Abu Dhabi, UAEWednesday 19 February 2020

Thai king fires palace officials for ‘extremely evil’ conduct

Dismissals follow the announcement that the king’s royal consort had been stripped of her titles

Strict rules in Thailand forbid public criticism of the royal family. AFP
Strict rules in Thailand forbid public criticism of the royal family. AFP

Thailand's King Maha Vajiralongkorn has dismissed six palace officials for "extremely evil" conduct, the palace said on Wednesday, in a shake-up days after the sacking of the king's royal consort.

The six included a woman, a senior police official and two royal guards, all of whom worked in the palace.

Two announcements published in the official royal gazette accused the six of severe disciplinary misconduct that caused harm to the royal service, and said they had been fired and stripped of all their official ranks.

"The king has ordered their dismissal from royal service because of their severe disciplinary misconduct and deeds that are considered extremely evil," one of the announcements said.

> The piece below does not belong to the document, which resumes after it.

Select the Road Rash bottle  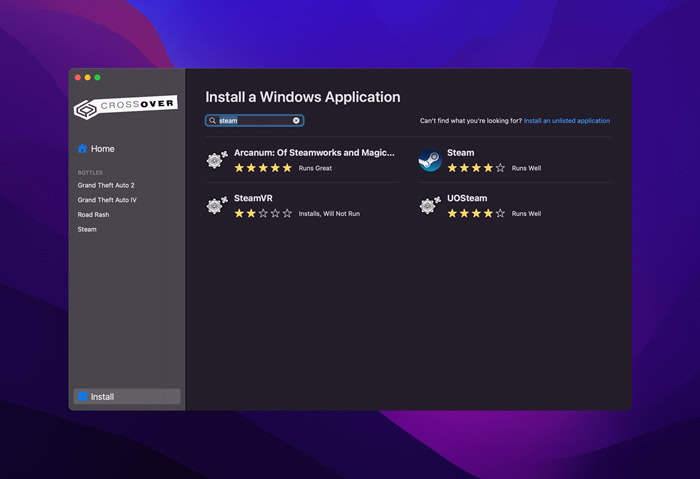click(93, 215)
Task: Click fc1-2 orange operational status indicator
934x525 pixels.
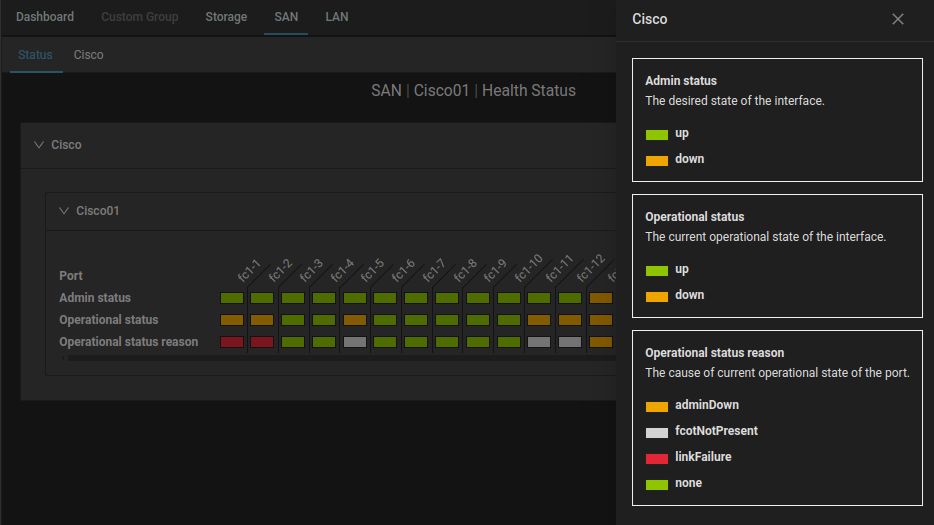Action: click(262, 320)
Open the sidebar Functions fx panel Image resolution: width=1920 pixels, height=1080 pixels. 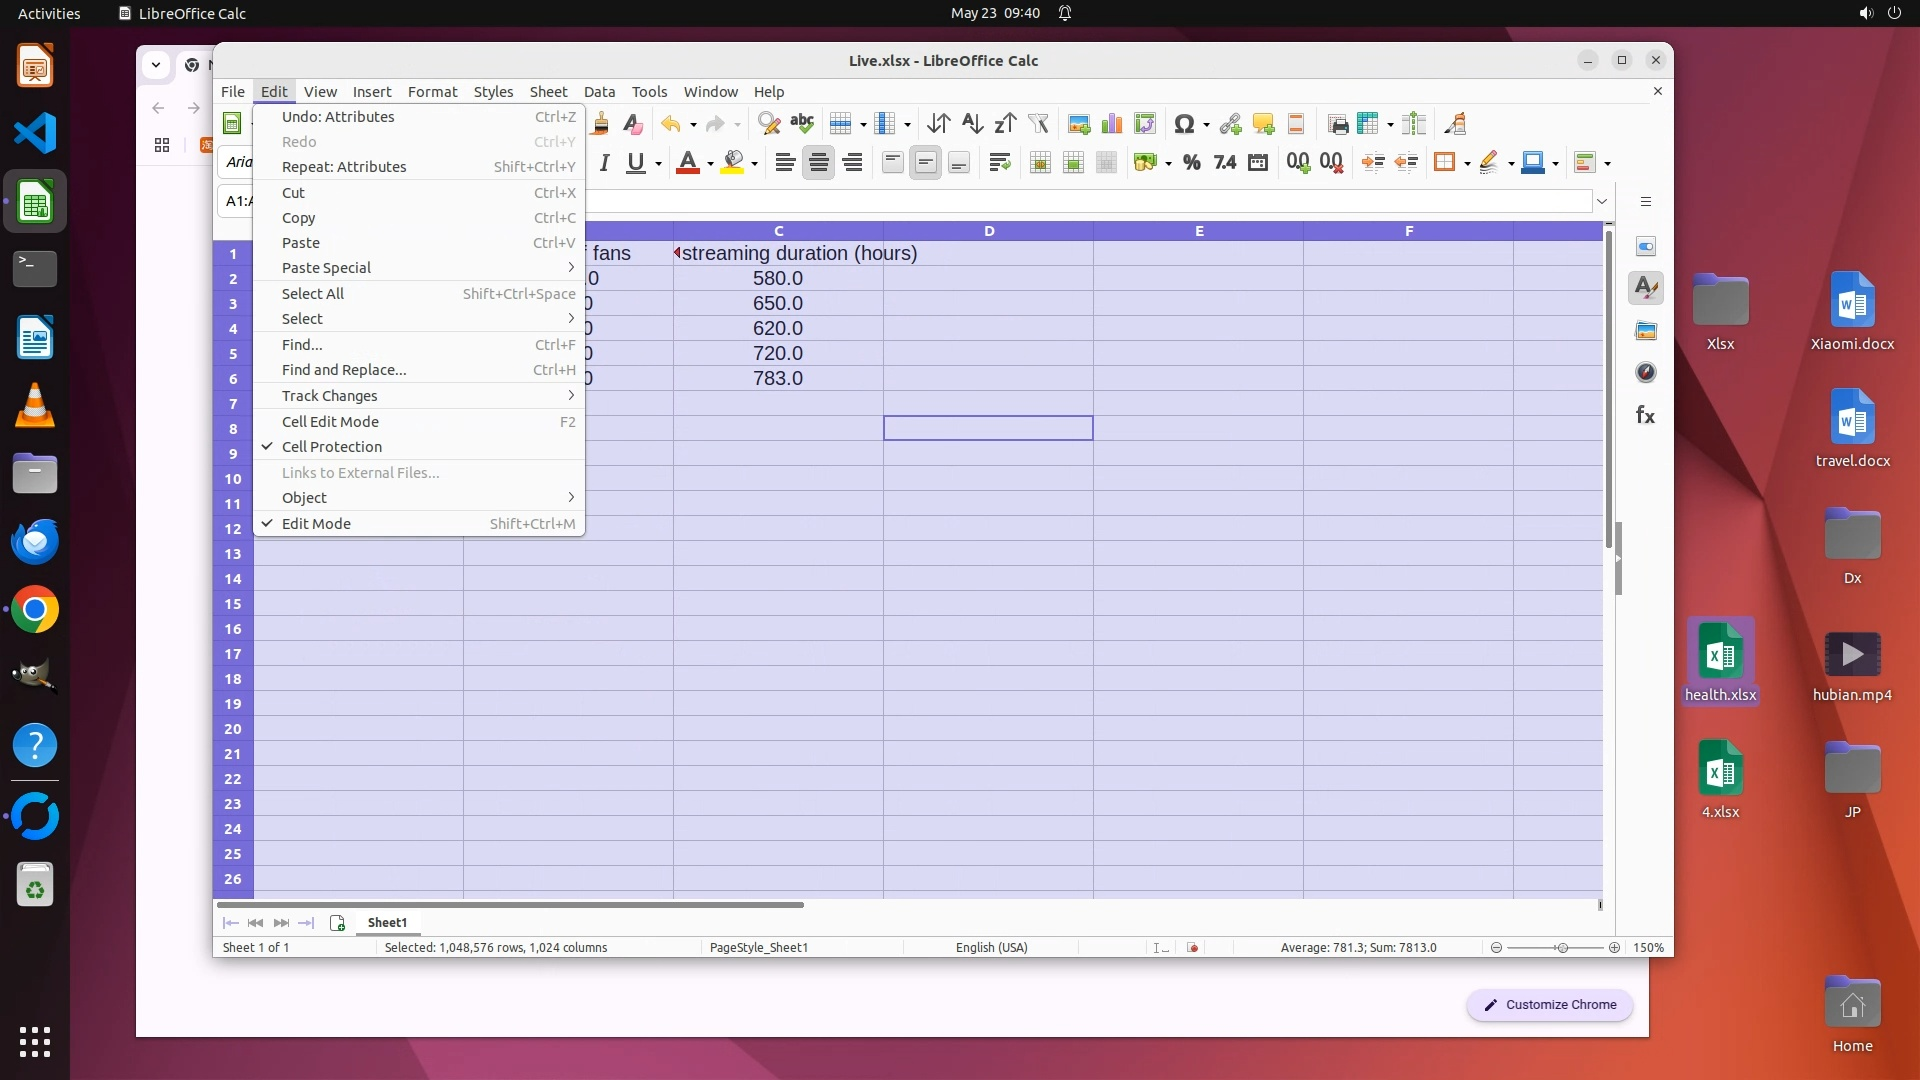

Former royal consort Sineenat Wongvajirapakdi was stripped of her titles in an announcement on Monday, just months after the king made her his royal noble consort, in the first such appointment in almost a century.

The palace on Monday accused her of being "disloyal" and conducting a rivalry with Queen Suthida Bajrasudhabimalalakshana, who married King Vajiralongkorn in May just days before his elaborate coronation.

Ms Sineenat's whereabout since her dismissal are not known.

The Wednesday statements did not directly link the six sacked officials to Ms Sineenat's dismissal.

Since taking the throne after the death of his revered father King Bhumibol Adulyadej in 2016, Vajiralongkorn has proved to be an assertive constitutional monarch.

He has taken more direct control of royal affairs and the crown's vast wealth, and transferred two units from the Royal Thai Army to his personal control.

Public criticism of the king or the royal family is illegal under Thailand's strict lese majeste laws, with insults to the monarchy punishable by up to 15 years in prison.